Clearly, on an abstract level, all of these concepts can be conveyed in all three languages if one is prepared to use enough modifiers to explain one’s meaning. At the same time, each language presents a different set of norms, and the average American views friendship differently from the average German or Russian. Americans are much quicker to make new friends, and to break off old friendships, than are Europeans, and it is no accident. Our respective vocabularies influence our behavior by shading our perception of reality. Such differences are precisely what we mean when we speak of cultural differences.

Grammar and syntax govern the way that words are strung together into sentences; this in turn influences our sense of causation. Grammar gives us subjects that perform actions and objects that receive them. Direct and indirect objects distinguish between gifts that are given and those that receive them. In this way, the flow of reality is structured in a way that makes sense to us: “He gave me the bike,” or “my father told me the story.” The underlying logic seems so elemental as to be universal, but this is not true. Some languages have radically different grammar, and this affects the way reality is perceived.

Consider the phrase “Somebody stole my bike.” Each word conveys a great deal of information, and this information grows in the combination, even though it is a simple sentence on the “subject, verb, direct object” model. As fundamental as this reasoning seems, however, not all languages organize the facts in the same way. As a fellow student who had traveled to Togo once explained to me, there are West African languages, for example, that follow a very different idea of causation. Where we say, “somebody stole my bike,” with the understanding that the vague subject “somebody” stands in for a very real and concrete person who is currently unknown, in Togo they would say something more like, “my bike disappeared.” The underlying fact, the absence of the bike, is known, but the agency that caused the fact is left out entirely, along with the more precise verb “stole,” which suggests that the motive is known. Different cultures do not merely express themselves differently, they also view the world through different prisms, and language is the force that defines this process.

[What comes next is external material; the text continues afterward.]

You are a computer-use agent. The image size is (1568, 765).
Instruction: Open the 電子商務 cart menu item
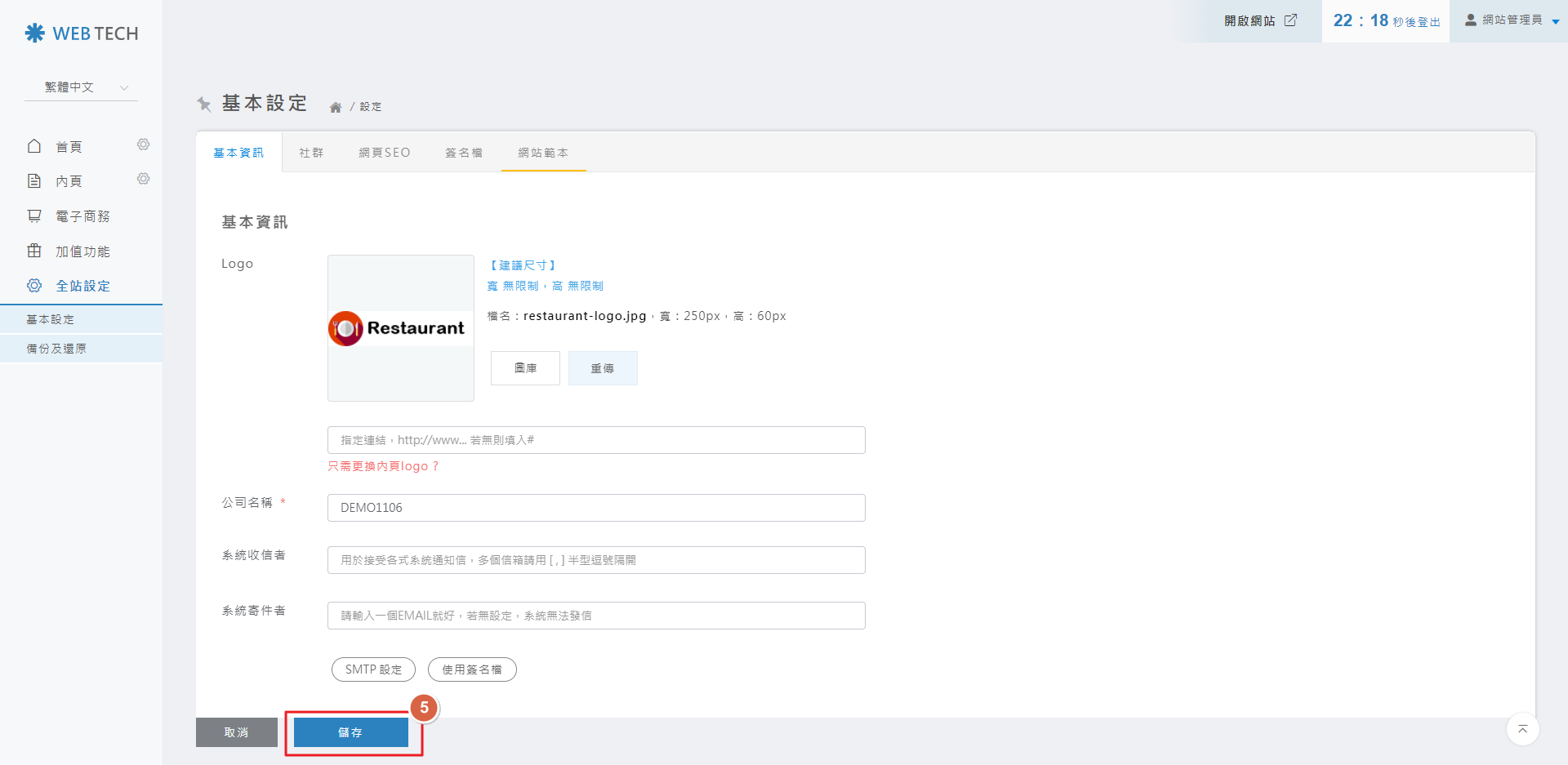(x=82, y=216)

Phonemes are the building blocks of words, and therefore the hardest part to nail down, but potentially the most influential. Most of the time, they pass the conscious mind invisibly, but to the subconscious, they convey a wealth of information in something like shorthand. Phonemes are so basic that they are shared, not just by entire linguistic families, but sometimes by clusters of families. The phoneme “ma” is the building block of words pertaining to motherhood (including, not coincidentally, “milk” and its cognates) over much of the globe, with “pa” (or “fa” in the Germanic languages) enjoying a similar if less widespread role in words involving fatherhood. Usually, the underlying phoneme is less obvious except in connection with suffixes and prefixes, which transform a word by the addition of a loose phoneme. A good example of this is the Germanic phoneme “er,” which has a number of uses. By itself, it signifies masculinity, as in the pronoun “er” (“he”) and the article “der,” (the masculine form of “the”). As a suffix, it does more than indicate that the noun is masculine, however; it takes a verb and transforms it into the term for a person who performs that action. This use also exists in English, appearing in words like baker, miller, and innkeeper. The same phoneme can appear as a prefix, however, conveying a sense of accomplishment or the completion of an action: the prefix “er-” changes “to find” into “to invent,” “to travel” into “to experience,” or “to drink” into “to drown.” The use of prefixes like this informs the conceptual relationship of ideas with a similar meaning, and creates relationships where the link is not evident.

Language is the source of culture, and in the end, it is also its essence. Language permits the organization, transmission, and evolution of culture, gradually changing as behavior changes.